[Records excerpted from a collection]
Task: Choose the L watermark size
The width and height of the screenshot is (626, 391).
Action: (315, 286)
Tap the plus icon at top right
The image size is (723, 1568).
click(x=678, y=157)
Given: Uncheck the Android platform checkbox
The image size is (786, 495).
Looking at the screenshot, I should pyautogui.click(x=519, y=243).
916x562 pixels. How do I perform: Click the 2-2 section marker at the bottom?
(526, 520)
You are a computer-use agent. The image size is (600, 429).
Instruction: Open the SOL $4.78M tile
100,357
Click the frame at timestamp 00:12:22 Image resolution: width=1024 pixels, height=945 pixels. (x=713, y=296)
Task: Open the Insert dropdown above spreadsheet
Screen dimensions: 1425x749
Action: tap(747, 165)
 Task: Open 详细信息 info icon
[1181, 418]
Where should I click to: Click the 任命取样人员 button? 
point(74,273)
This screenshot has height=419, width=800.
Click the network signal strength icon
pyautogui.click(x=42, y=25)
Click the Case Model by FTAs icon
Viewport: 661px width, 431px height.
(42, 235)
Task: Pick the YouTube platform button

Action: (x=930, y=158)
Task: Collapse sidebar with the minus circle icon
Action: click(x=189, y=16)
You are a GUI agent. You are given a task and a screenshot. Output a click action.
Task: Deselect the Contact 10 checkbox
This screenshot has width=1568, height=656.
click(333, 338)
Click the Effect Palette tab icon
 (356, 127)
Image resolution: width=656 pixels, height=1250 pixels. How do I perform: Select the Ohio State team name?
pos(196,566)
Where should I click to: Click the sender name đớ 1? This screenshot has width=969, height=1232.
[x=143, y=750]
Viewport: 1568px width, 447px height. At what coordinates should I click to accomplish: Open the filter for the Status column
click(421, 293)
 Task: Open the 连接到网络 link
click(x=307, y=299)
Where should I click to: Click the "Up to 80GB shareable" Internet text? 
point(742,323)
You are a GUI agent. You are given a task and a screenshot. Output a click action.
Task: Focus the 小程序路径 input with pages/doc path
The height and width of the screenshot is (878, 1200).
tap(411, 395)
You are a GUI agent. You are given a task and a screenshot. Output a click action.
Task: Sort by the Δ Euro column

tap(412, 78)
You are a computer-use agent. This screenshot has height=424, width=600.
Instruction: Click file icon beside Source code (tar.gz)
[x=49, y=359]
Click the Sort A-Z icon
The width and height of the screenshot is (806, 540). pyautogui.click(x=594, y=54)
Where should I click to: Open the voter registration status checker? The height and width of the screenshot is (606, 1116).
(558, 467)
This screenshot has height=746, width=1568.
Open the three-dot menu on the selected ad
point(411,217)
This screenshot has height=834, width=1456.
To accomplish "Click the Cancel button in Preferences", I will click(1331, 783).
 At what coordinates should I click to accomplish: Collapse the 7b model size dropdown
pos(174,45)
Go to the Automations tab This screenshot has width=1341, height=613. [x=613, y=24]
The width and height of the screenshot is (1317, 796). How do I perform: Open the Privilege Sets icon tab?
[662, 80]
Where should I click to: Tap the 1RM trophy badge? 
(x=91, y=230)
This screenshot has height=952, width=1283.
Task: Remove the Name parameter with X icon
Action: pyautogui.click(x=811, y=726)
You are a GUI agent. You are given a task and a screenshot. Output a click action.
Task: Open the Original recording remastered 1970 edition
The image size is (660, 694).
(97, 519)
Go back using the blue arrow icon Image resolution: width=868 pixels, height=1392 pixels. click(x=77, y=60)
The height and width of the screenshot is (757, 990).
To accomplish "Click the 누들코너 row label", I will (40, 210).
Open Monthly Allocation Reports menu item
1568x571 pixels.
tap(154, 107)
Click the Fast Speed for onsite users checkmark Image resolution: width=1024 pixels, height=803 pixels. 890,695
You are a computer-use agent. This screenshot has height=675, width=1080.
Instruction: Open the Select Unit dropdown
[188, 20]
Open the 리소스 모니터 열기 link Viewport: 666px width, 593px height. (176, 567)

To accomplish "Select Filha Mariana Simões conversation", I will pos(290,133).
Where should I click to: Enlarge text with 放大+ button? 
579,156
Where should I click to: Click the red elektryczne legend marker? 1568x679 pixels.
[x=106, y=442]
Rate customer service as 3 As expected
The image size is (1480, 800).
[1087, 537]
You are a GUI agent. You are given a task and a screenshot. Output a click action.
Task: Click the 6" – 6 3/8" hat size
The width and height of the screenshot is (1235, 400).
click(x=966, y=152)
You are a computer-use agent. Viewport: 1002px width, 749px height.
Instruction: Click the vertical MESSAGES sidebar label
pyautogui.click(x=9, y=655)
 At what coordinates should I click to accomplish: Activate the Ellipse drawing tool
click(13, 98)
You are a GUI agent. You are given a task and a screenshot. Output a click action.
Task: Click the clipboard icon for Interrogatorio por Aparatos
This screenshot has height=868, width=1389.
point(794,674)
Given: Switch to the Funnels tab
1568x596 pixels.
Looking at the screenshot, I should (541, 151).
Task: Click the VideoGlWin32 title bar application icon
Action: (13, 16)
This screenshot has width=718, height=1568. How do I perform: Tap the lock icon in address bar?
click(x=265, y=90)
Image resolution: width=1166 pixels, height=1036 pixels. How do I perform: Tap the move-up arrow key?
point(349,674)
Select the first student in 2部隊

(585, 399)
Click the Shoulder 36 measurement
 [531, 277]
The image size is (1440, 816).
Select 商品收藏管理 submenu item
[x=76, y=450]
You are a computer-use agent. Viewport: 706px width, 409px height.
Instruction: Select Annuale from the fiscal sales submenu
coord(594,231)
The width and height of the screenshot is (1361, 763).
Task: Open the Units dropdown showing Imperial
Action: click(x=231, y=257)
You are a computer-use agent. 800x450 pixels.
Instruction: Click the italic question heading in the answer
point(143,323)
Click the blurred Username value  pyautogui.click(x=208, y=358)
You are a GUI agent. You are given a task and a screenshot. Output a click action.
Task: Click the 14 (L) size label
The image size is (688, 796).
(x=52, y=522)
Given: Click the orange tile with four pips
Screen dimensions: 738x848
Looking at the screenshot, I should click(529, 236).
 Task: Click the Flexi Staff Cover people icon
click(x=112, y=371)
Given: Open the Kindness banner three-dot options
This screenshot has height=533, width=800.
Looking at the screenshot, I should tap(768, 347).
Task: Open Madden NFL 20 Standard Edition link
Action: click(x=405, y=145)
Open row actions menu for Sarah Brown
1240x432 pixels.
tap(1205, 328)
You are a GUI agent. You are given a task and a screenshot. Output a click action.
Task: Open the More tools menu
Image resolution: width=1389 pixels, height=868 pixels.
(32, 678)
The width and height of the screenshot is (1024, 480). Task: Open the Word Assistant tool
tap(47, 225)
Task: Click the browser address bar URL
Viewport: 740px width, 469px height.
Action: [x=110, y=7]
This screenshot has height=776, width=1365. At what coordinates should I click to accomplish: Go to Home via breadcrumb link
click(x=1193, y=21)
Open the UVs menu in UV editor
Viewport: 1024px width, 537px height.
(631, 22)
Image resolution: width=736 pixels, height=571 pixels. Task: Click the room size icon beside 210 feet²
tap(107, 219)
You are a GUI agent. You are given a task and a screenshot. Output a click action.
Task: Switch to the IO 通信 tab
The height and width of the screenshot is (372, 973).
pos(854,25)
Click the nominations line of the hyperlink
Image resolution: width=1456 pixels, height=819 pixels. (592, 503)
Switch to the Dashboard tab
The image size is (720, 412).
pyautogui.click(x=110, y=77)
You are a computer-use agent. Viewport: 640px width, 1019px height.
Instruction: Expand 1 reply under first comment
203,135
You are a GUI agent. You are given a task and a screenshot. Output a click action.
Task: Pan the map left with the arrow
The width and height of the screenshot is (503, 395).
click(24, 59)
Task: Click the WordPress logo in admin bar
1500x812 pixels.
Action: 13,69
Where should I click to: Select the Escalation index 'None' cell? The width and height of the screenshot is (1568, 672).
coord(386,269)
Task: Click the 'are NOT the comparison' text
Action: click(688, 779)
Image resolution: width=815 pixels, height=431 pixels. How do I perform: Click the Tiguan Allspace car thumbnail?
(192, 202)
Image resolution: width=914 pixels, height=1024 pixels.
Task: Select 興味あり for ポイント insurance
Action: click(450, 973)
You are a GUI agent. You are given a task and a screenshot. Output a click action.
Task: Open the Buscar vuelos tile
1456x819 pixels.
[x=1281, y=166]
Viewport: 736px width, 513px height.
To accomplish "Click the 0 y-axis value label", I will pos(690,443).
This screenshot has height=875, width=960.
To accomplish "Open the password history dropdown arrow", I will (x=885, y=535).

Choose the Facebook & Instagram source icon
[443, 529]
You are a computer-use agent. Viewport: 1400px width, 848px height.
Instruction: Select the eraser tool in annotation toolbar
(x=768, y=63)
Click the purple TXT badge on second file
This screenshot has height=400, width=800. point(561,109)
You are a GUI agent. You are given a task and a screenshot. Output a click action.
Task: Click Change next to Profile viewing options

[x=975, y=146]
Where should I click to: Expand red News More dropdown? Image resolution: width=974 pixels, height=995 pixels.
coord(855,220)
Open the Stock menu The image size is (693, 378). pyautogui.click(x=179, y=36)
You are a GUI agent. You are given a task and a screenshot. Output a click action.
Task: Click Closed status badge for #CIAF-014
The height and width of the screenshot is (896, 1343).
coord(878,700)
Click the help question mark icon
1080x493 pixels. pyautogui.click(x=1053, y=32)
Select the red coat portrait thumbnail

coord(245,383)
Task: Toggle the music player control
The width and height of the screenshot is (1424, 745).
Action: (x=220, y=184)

TASK OBJECTIVE:
Find the word "Switch" in the entries. Copy each line that holds it.

RESPONSE:
Given: Switch to the Funnels tab
Task: Switch to the IO 通信 tab
Switch to the Dashboard tab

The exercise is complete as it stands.